Awalnya Paullina tidak mau mengakui cucunya itu. Ia tidak percaya putranya bisa melakukan perbuatan memalukan seperti menghamili anak orang. Ia bahkan tidak mau memberikan harta sedikitpun untuk cucunya itu. Tapi lucunya, keponakan Paullina yang jatuh cinta pada Lynn mengajukan diri untuk menikahi Lynn. Sayangnya, usia pernikahan itu pendek karena Lynn meninggal setelah melahirkan Aurora. Patah hati, Severo del Valle kembali ke negaranya dan menikahi sahabat masa kecilnya.

Eliza Sommers dan Tao Chi'en-lah yang akhirnya merawat Aurora. Mereka sangat menyayangi cucu mereka itu. Tapi saat Tao Chi'en meninggal, Eliza yang sudah berjanji untuk menguburkan suaminya di Hongkong terpaksa meminta Paullina untuk mengambil Aurora. Dan Paullina setuju.

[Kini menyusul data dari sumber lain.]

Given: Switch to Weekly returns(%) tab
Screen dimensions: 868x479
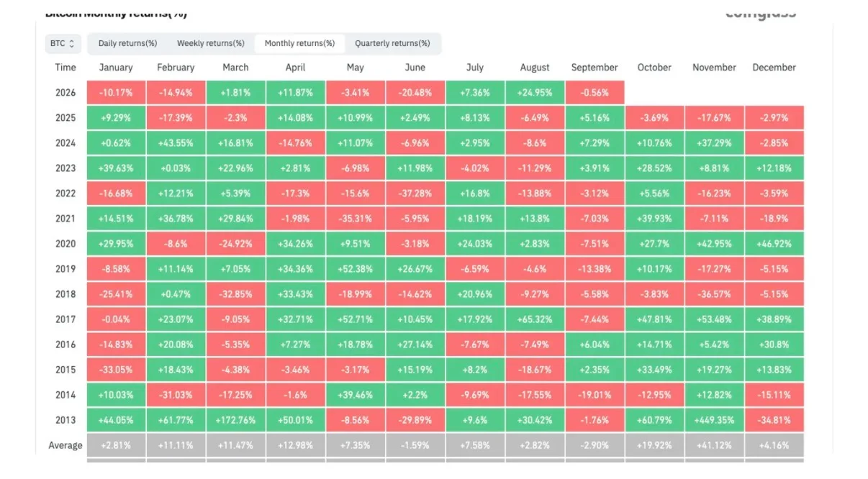Looking at the screenshot, I should tap(211, 44).
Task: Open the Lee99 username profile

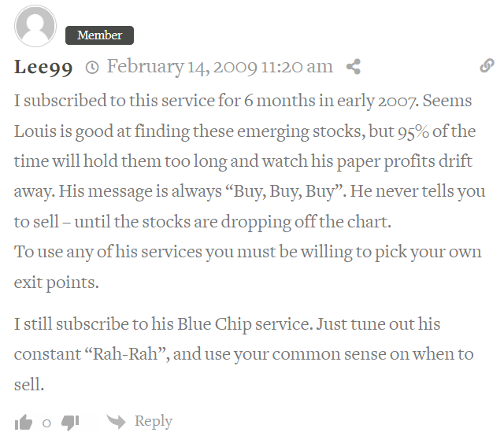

Paullina yang tidak pernah punya anak perempuan sangat menyayangi Aurora. Tapi caranya menunjukkan kasih sayang sangatlah unik. Paullina adalah sosok yang keras dan tegar. Dia sangat jago berbisnis dan karena dialah keluarga del Valle menjadi kaya raya. Instingnya dalam mengumpulkan uang sangat luar biasa. Bahkan ajaran-ajarannya yang diteruskan pada Aurora juga sangat menarik. Selain itu, orang-orang di sekitar Paullina juga sangat unik sehingga memberi warna dalam kehidupan Aurora.

Kisah saga di buku ini memiliki nuansa yang berbeda dengan buku pertamanya. Portrait in Sepia memiliki banyak karakter dengan keunikan yang berbekas di hati saya. Bahkan saya begitu bersemangat sewaktu tahu ada Eliza dan Tao Chi'en di buku ini. Saya ikut sedih saat Tao Chi'en meninggal karena saya masih ingat jalan hidupnya di buku pertama.

Tapi yang paling berkesan di buku ini adalah sosok Paullina del Valle. Saya selalu suka cerita wanita kuat yang eksentrik dan punya prinsip hidup unik. Kombinasi suka makan dan jago berbisnis sangat jarang ditemukan di novel-novel, apalagi kalau karakternya wanita. Saya suka kata-kata yang keluar dari mulutnya. Saya suka semangat hidupnya yang tidak pernah putus. Sama seperti si butler yang melayani Paullina del Valle, saya sangat respek dan menghormati sosok satu ini.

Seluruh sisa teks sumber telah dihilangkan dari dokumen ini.